Il est parfois instructif de s’en remettre à l’autorité d’un dictionnaire pour gagner en précision, ou pour donner à un terme aussi familier que celui-ci une ouverture inattendue. Ici, on relèvera que la fatigue, pourtant génératrice d’une abondante littérature ces dernières années, circulerait « sans raison apparente » dans la société – comme un mal ambiant qui accable les personnes sans que l’on sache vraiment pourquoi, ni comment. L’historien Georges Vigarello, plus pointilleux dans son analyse du phénomène, s’est lui risqué à produire quelques explications : « le poids du surmenage, l’ubiquité des milieux techniques, la sur-accélération, la pression d’engins toujours renouvelés, l’informatisation du monde, la mode généralisée de l’instantané et de l’hyper-connexion » (1), tout cela concourrait donc à faire grandir cet état de mal-être omniprésent dans le monde actuel. Rien qui ne serait pourtant littéralement synonyme d’épuisement physique, ou qui toucherait directement aux limites de ce qu’un corps peut fournir comme énergie pour assurer sa propre survie.

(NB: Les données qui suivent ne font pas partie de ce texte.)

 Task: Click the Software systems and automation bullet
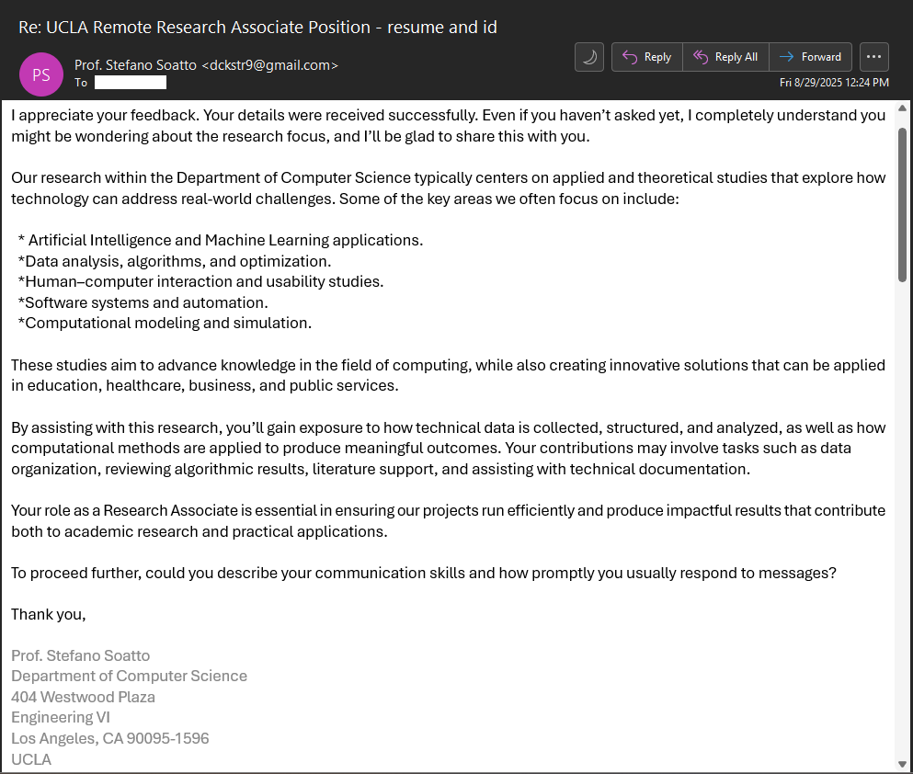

C’est que, nous dit-on également, on parle ici d’un autre type de fatigue : une fatigue contemporaine, qui n’est « plus la fatigue physique venant envahir le mental au point de le hanter, mais la fatigue psychologique venant envahir le physique au point de le briser. » (2)

Reprenons. Je suis fatigué, vous êtes fatigué·e·s. Les invocations pour ce fameux « monde d’après », qui serait aussi celui d’un autre rapport aux ressources (vivantes ou planétaires), ne sont pour l’instant que des chimères. Le monde qui est le nôtre pèse toujours sur la somme de nos épuisements respectifs en même temps qu’il les alimente continuellement de nouvelles causes. De ces sentiments d’usure, nous ne formulons pas toujours de conscience très nette, mais parfois celle-ci vient frapper à la porte des nerfs, des muscles, de toute la belle mécanique humaine pour rappeler que cette condition n’est pas seulement passagère, mais qu’elle est consubstantielle des réalités néolibérales que l’on partage. Son installation en nous provoque des sensations mêlées d’impuissance, de perte des moyens ou d’abattement profond qui se signalent d’autant mieux que la vie, autour, semble maintenir sa cadence régulière. Le philosophe Byung-Chul Han a qualifié la société d’aujourd’hui en tant que société de la performance, où les sujets affichent de manière indistincte un excès de positivité (3) conduisant à différentes formes d’auto-exploitation. Le burn-out, forme paroxystique de la fatigue mentale, apparaît alors comme « la conséquence pathologique d’une exploitation volontaire de soi-même. » (4) Jusqu’à présent restreinte à la sphère du travail, et depuis peu identifiée en français sous le terme d’« épuisement professionnel », cette souffrance étend désormais sa logique perverse dans différentes strates du monde social, dominées par des stratégies d’hyper-sollicitation et de captation des attentions. (5)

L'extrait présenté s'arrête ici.